▸ TASK GOAL
Output the line that contains "The image size is (654, 829)." together with each line after it, through the final line of the listing below, word for word; omit pictures.

─── RECORDS SHOWN ───

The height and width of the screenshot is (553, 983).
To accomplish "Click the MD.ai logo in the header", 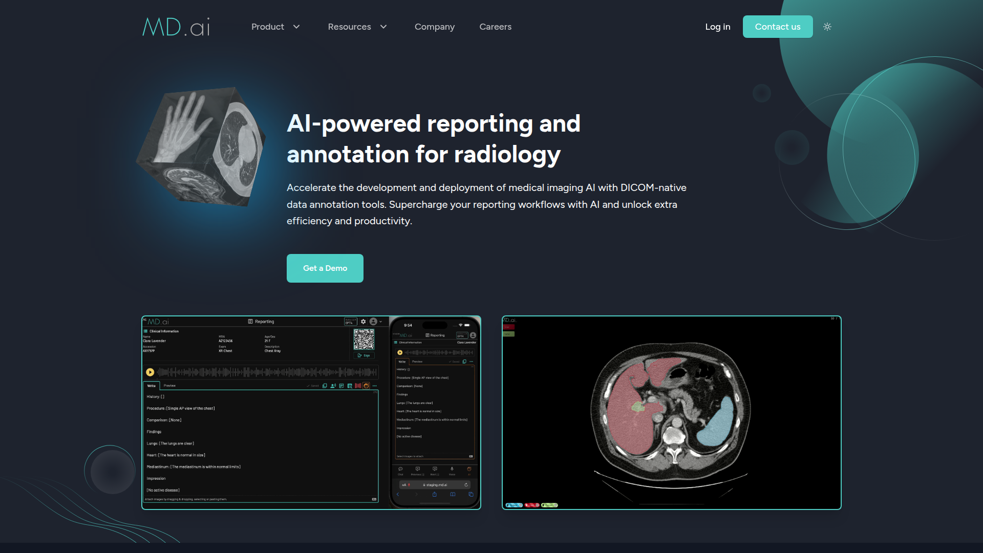I will (176, 27).
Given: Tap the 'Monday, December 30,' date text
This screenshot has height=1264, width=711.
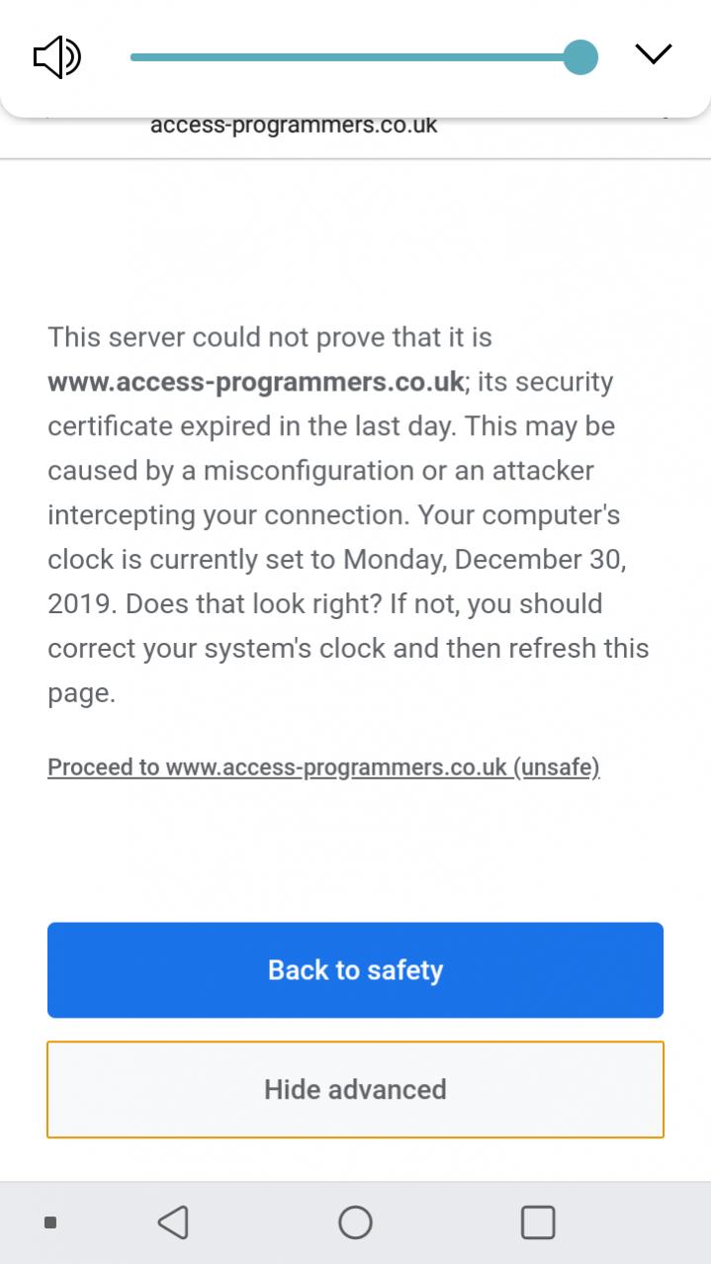Looking at the screenshot, I should (485, 560).
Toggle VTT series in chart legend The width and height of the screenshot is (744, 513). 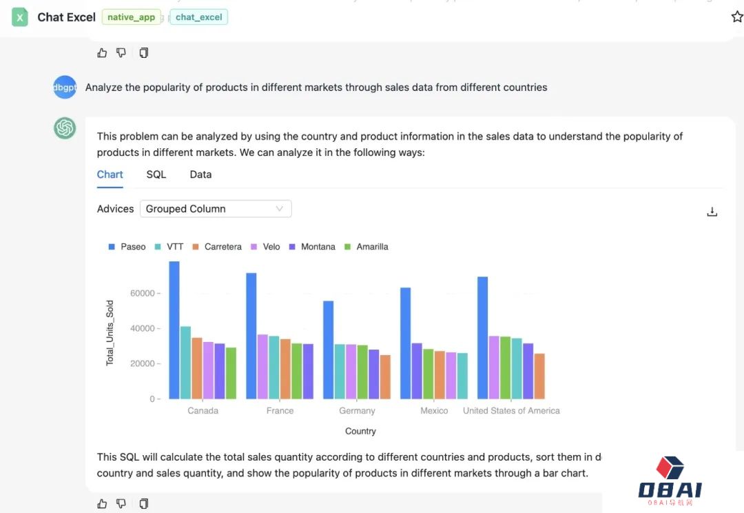tap(169, 247)
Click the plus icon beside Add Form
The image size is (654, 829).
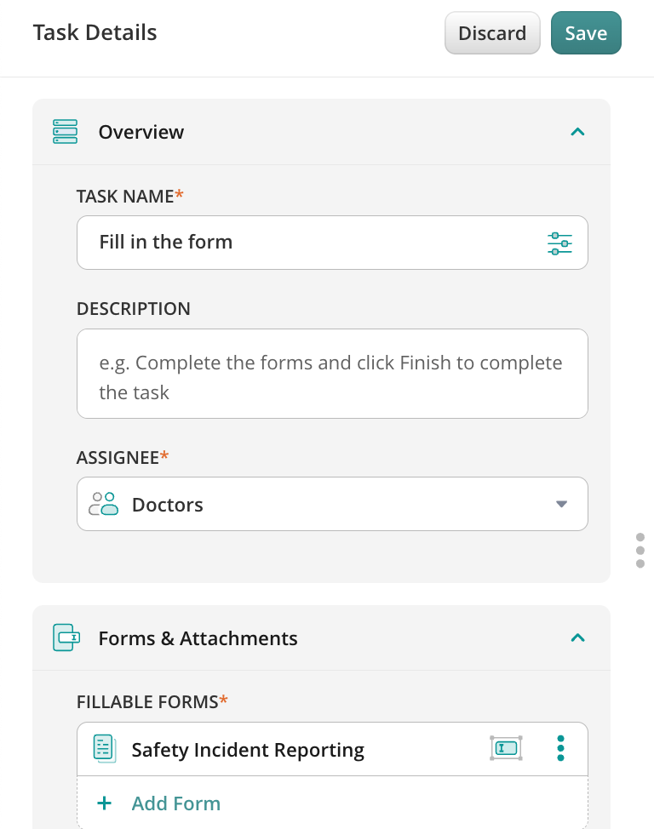click(x=104, y=803)
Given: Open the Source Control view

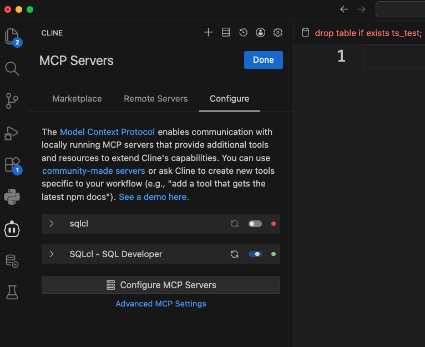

───

▸ OUTPUT FOR THIS TASK
The image size is (654, 829).
click(x=104, y=803)
Given: Open the Source Control view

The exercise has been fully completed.